Al consejero Santi Vila le cayeron encima un monyón de reproches por haber dicho que había que evitar los «planteamientos adolescentes» del independentismo. Como también hablaba -y con el mismo énfasis- de «proceso irreversible», no parece que se tuvieran que poner en duda sus convicciones soberanistas. Probablemente, Vila sólo se refería a determinadas exigencias simplistas fruto del exceso de entusiasmo. Y no sé si la referencia a la adolescencia fue afortunada, pero está claro que la intención era recordar la necesaria serenidad que exige un proceso tan complejo como éste en el que nos hemos enfrascado.
Pues bien: no sé qué me caerá encima a mí mismo por decir ahora que habría que evitar las exigencias que se hacen al independentismo del tipo «Lo quiero todo, todo y todo», y que quizás nos remitirían a periodos aún más tiernos de nuestra vida. Efectivamente, me refiero a los que ponen en el mismo plano la consulta por la independencia con la exigencia de consultar «todo». Es decir, que afirman que sólo están de acuerdo con la primera consulta si, indisociablemente, también se enganchan otros objetivos que ellos ponen al mismo nivel de relevancia o aún más arriba.
La demanda de independencia, en nuestro país, no es mayoritariamente identitaria (por usar un término que me parece inadecuado, pero que ahora sirve para entendernos). Aquí la voluntad de independencia no es una reivindicación de fondo étnico, entre otras cosas porque los catalanes, si algo no somos, es una etnia cultural. Somos, por historia, demografía y economía, una nación cívica de orígenes extremadamente plurales. Por tanto, parece claro que se trata de una ambición que combina, en proporciones diversas según las posiciones sociales, una expectativa de más prosperidad y justicia social, una exigencia de radicalidad democrática y una afirmación de dignidad nacional política.
Más o menos, pues, lo que se espera. Incluso, pienso que a menudo se espera demasiado, porque la independencia es sobre todo una oportunidad de cambio pero en ningún caso una garantía de nada. Ahora bien, lo que me parece inaceptable es que se quiera aprovechar la gran movilización a favor de un proceso de autodeterminación política para unirle todo tipo de revoluciones que, por ahora, tienen el apoyo popular que tienen. Y es que autodeterminarse políticamente, convertirse en un Estado soberano, es un proceso que, si bien reconocemos sus muchas dificultades, tiene precedentes en nuestro entorno político, es tan claro en el propósito de que se puede decidir con un sí o un no y, precisamente, se puede hacer sin tener que cuestionar todo el sistema. De hecho, en un marco democráticamente civilizado y de buena vecindad, la independencia no es ningún gesto revolucionario, no tiene consecuencias traumáticas y no nos sitúa fuera del entorno político, cultural y económico en el que nos encontramos. Al contrario: para algunos, la esperanza es que nos debería servir para una mayor integración en el círculo de países de nuestro entorno que son similares en población y desarrollo y que sobre todo, como explican bien Guinjoan, Cuadras y Puig en ‘Com Àustria o Dinamarca. La Catalunya possible’, Pòrtic 2013 (‘Cómo Austria o Dinamarca. La Cataluña posible’, Pórtic 2013), son los países con más prosperidad económica y social y, sobre todo, con menos desigualdad de todo el mundo.

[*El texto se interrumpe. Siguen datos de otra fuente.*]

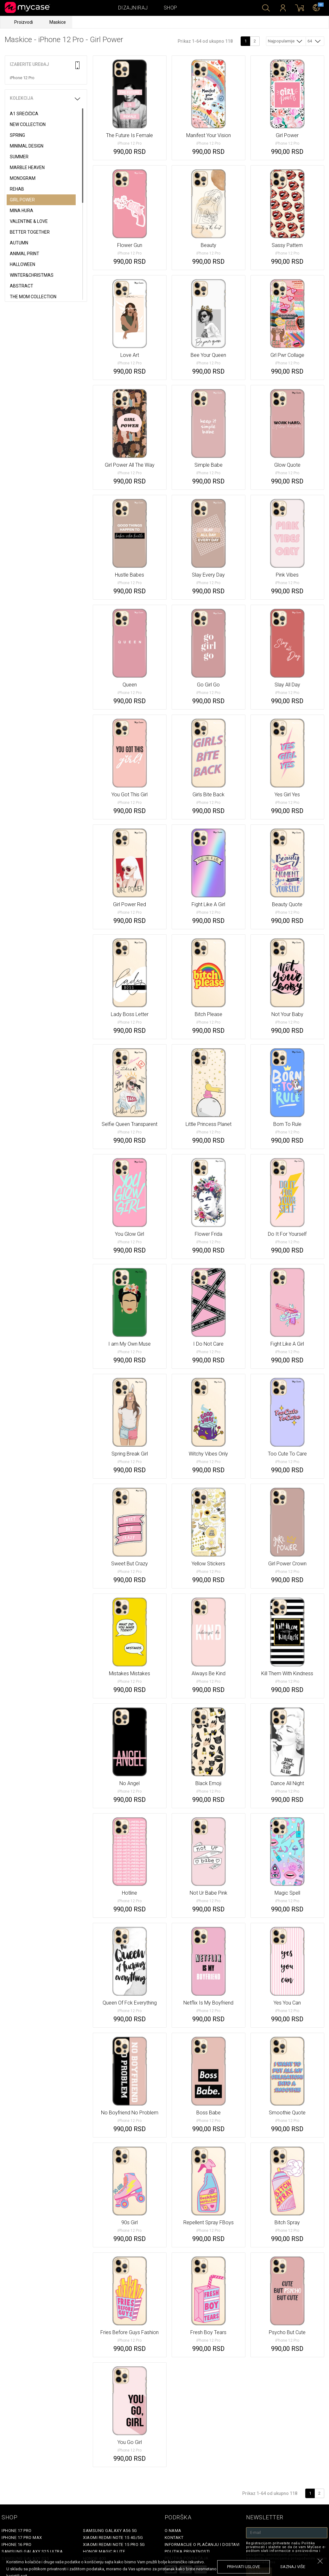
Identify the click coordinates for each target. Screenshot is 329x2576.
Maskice (57, 22)
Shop (170, 8)
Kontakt (174, 2537)
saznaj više (292, 2566)
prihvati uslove (243, 2566)
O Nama (173, 2530)
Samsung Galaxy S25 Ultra (32, 2551)
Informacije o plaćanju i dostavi (202, 2544)
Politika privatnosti (187, 2551)
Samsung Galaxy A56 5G (110, 2530)
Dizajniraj (133, 8)
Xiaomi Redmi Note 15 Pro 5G (114, 2544)
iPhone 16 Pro (17, 2544)
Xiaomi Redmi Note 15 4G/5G (113, 2537)
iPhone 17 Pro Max (22, 2537)
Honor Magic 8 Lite (104, 2551)
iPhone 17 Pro (17, 2530)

En cambio, exigir a la independencia política la «independencia de los mercados y del capital», o repetir la letanía de que «derechos nacionales y derechos sociales -sin saber exactamente cuáles- son indisociables», como también pretender que el proceso incluya de manera inmediata a todos los Países Catalanes, es la manera perfecta de sabotear el proceso antes de terminarlo. La independencia es una apuesta de riesgo pero de límites precisos, y no como aquellos seguros que lo garantizaban «todo, todo y todo».